Dugaan ketidakprofesionalan di bagian kepegawaian juga memperkeruh situasi. Proses kenaikan pangkat yang berlarut, berkas yang dipingpong tanpa alasan tertulis, hingga kesan adanya “jalur belakang” menimbulkan pertanyaan serius: apakah ini murni karena kurangnya kompetensi, atau ada celah yang sengaja dibiarkan terbuka untuk praktik bisik-bisik dan pungli terselubung? Jika keterlambatan dibuat-buat atau ada isyarat imbalan agar proses dipercepat, maka persoalannya bukan lagi administratif, melainkan berpotensi pidana.

Dalam konteks hukum, apabila terdapat unsur penyalahgunaan kewenangan atau pemaksaan untuk memperoleh keuntungan, hal tersebut dapat dikaitkan dengan Undang-Undang Nomor 31 Tahun 1999 junto Undang-Undang Nomor 20 Tahun 2001 tentang Pemberantasan Tindak Pidana Korupsi. Pasal 12 huruf e mengatur bahwa pegawai negeri atau penyelenggara negara yang memaksa seseorang memberikan sesuatu secara melawan hukum dapat dipidana penjara minimal 4 tahun dan maksimal 20 tahun serta denda ratusan juta hingga miliaran rupiah.

Sementara itu, prinsip perlindungan hak dan proses hukum yang adil ditegaskan dalam Kitab Undang-Undang Hukum Acara Pidana (KUHAP), yang menjamin setiap warga negara diperlakukan secara adil dan tidak sewenang-wenang. Artinya, jika ada dugaan pelanggaran, mekanismenya harus melalui jalur hukum yang sah, bukan melalui tekanan struktural atau intimidasi administratif.

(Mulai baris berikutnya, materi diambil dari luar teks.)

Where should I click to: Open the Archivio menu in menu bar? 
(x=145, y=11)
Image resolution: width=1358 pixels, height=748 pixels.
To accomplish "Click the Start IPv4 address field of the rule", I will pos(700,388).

Jika kondisi ini terus dibiarkan, pendidikan kehilangan marwahnya. Guru seharusnya menjadi teladan integritas dan kepatuhan hukum, bukan korban sistem yang tertutup. Transparansi prosedur, kejelasan dasar hukum, serta keberanian menolak pungutan tanpa aturan adalah fondasi menjaga martabat profesi dan masa depan pendidikan.